I could go on and I'm sure other babblers can add to this list quite nicely.

Mair

 

Re: Hope this doesn't make things worse » mair

Posted by shar on January 3, 2004, at 12:52:37

In reply to Hope this doesn't make things worse, posted by mair on January 3, 2004, at 12:00:24

Mair,
I don't think it makes things worse at all. Your post very nicely summarizes some of the 'collateral' damage we live with, that most people (normals) wouldn't ever dream of. And, when you put all that on top of the mood disorder itself...wow! We must have psyches that could bench press 300 pounds, because we keep going on.

I appreciate your addendum because it brings home the very real and practical aspects of what we live with, things that make life hard.

I would add that, in addition to many things on your list, I wait on car repairs. Recently, my "check engine soon" light came on. Of course, without money, the engine isn't gonna get checked. Then, the light went off after about a week. So, naturally, I assume the engine doesn't need checking after all.

Thanks for your post,
Shar

 

Re: Hope this doesn't make things worse » shar

Posted by mair on January 3, 2004, at 22:49:22

In reply to Re: Hope this doesn't make things worse » mair, posted by shar on January 3, 2004, at 12:52:37

Yeah, I've been ignoring my "maint. req." light for days. Your post also reminded me that my car's registration expired over a month ago, and that my husband's inspection sticker expired at the end of December. Would that I could ever remember this stuff during the normal work day - maybe there would be some hope that I might actually figure out how to address these car problems at least one at a time. On the other hand, I might also remember this stuff during the day; sit there to ponder them in a pretty non-productive way; feel instant anxiety and that general feeling of being overwelmed; and then just proceed to do nothing.

Mair

 

Re: Hope this doesn't make things worse

Posted by socks on January 4, 2004, at 8:02:12

In reply to Re: Hope this doesn't make things worse » shar, posted by mair on January 3, 2004, at 22:49:22

Hi,

I can relate to the collateral damage aspect of this. I am a classic procrastinator and put things off hoping hey will disappear. It never happens of course and then I just feel guilty and worthless that I couldn't get it together. I used to feel so smart and now feel empty. If only I could face the fear of the piles that await me, I would feel so much better.

Keep the faith and try not to make the idea that the disease you live with is who you are.
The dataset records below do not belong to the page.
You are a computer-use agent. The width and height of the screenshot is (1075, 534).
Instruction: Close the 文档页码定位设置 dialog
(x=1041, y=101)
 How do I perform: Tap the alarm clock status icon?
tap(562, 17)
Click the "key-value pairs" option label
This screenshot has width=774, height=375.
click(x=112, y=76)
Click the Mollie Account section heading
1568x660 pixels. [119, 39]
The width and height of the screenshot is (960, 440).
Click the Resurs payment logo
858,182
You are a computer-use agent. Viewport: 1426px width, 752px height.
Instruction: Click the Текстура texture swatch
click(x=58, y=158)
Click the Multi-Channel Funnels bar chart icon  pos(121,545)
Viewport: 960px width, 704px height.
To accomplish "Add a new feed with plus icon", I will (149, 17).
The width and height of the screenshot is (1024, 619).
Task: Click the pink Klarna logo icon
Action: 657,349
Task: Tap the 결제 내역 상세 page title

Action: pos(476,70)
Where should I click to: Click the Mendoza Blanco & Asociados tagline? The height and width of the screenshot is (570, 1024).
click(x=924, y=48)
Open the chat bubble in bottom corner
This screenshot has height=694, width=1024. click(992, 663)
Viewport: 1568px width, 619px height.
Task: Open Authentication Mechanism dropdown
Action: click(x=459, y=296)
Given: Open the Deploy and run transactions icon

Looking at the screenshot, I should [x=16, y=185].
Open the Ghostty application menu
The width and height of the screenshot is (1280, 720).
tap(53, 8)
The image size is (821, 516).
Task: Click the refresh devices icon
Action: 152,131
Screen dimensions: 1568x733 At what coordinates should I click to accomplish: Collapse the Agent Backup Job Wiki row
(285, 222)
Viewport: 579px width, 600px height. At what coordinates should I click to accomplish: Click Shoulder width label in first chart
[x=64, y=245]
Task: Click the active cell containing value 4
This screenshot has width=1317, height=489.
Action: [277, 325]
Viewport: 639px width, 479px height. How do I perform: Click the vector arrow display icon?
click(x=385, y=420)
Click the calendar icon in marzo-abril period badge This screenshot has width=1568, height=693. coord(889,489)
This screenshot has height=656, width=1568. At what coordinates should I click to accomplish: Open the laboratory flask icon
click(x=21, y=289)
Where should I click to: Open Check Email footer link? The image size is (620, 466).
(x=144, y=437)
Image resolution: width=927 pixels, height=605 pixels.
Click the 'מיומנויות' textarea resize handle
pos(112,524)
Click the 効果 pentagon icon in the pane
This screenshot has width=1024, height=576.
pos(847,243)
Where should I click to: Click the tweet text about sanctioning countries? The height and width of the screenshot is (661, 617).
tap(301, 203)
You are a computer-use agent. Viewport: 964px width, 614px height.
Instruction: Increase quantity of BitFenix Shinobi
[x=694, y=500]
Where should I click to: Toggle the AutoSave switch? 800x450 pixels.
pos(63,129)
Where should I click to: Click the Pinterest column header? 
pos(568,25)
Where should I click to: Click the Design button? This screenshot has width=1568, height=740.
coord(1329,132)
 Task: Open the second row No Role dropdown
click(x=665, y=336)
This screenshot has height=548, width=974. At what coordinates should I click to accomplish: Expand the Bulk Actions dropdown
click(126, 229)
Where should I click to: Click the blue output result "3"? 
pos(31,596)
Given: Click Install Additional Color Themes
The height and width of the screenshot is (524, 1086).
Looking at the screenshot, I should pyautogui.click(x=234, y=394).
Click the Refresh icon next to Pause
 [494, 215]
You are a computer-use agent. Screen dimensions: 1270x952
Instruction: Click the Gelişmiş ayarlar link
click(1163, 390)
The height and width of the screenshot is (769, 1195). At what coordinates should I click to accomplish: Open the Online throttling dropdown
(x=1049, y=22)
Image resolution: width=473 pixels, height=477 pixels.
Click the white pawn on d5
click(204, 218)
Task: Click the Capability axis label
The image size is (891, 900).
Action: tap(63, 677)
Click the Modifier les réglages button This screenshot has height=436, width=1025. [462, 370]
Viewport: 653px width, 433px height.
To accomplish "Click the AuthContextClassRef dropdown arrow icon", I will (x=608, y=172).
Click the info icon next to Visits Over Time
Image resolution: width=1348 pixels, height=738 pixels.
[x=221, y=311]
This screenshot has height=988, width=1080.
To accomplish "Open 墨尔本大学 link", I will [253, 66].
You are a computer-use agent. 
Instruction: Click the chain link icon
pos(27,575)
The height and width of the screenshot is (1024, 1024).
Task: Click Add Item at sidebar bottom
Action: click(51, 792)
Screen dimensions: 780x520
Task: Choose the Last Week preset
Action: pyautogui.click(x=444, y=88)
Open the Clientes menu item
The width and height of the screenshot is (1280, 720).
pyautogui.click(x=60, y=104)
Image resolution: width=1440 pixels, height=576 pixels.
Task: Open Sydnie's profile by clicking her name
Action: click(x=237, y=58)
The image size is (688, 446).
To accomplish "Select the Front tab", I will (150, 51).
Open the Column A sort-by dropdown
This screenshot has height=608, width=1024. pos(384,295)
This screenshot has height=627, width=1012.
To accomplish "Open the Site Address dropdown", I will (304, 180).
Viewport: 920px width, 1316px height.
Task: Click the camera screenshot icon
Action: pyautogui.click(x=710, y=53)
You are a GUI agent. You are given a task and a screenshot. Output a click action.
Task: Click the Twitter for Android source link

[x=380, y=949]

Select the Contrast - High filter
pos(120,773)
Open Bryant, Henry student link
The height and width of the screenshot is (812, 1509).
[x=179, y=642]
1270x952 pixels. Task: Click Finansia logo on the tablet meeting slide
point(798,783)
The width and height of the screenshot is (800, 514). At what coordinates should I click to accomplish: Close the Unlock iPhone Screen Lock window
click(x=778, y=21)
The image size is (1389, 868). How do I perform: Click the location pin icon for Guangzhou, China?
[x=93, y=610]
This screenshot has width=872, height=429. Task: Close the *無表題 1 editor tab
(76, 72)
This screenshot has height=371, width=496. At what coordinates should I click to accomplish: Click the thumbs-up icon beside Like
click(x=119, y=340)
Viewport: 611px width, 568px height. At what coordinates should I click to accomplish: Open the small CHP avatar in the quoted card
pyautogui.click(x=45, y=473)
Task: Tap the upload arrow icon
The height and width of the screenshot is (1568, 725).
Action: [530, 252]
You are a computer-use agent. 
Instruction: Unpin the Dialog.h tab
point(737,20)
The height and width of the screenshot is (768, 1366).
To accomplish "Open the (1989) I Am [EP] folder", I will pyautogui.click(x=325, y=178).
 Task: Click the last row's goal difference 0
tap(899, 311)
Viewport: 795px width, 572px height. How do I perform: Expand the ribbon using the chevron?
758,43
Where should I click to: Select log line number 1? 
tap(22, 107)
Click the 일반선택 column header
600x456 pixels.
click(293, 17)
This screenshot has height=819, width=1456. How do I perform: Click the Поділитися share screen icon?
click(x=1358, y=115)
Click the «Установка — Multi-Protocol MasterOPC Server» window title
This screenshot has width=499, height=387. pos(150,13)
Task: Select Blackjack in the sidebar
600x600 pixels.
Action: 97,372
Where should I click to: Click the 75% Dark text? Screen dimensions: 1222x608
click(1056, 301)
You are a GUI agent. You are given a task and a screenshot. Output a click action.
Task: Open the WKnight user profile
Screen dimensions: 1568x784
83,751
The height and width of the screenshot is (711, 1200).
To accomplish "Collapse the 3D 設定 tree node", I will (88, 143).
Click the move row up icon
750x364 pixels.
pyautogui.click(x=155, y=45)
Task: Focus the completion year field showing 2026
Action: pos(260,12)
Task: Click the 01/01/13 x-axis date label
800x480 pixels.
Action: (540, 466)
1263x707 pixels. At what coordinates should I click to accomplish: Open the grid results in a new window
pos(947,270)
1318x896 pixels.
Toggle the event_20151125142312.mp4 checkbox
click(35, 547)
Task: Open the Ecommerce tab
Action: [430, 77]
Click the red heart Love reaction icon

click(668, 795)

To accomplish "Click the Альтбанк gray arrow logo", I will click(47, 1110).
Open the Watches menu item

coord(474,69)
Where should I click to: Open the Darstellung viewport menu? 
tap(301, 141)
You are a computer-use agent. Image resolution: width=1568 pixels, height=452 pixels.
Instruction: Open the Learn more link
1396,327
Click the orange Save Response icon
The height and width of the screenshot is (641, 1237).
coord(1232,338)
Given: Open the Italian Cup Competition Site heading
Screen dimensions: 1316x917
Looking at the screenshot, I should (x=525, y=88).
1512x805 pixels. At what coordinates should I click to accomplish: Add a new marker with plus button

You are inside there and eventually you will emerge, at least that's what my pdoc says.

All the Best,

Socks

 

mair

Posted by kara lynne on January 4, 2004, at 11:21:53

In reply to Re: Hope this doesn't make things worse » shar, posted by mair on January 3, 2004, at 22:49:22

--On the other hand, I might also remember this stuff during the day; sit there to ponder them in a pretty non-productive way; feel instant anxiety and that general feeling of being overwelmed; and then just proceed to do nothing.--

I couldn't have said it better.

 

Thanks for your sweet comments folks:-) (nm)

Posted by jay on January 4, 2004, at 13:42:49

In reply to Economics of depression...feeling like s**t :-(, posted by jay on December 30, 2003, at 21:53:39

 

Re: Economics of depression...feeling like s**t :-

Posted by leo33 on January 6, 2004, at 19:28:38

In reply to Economics of depression...feeling like s**t :-(, posted by jay on December 30, 2003, at 21:53:39

Oh my God Jay, I feel the same way as you but I'm 36 and at home with parents, several degrees and Computer Certifications but absolutely nothing to show, but a car and a lot of travel experience. I feel displaced and consider myself homeless, how would any women look at this and actually date me. Hope is low and fleeting.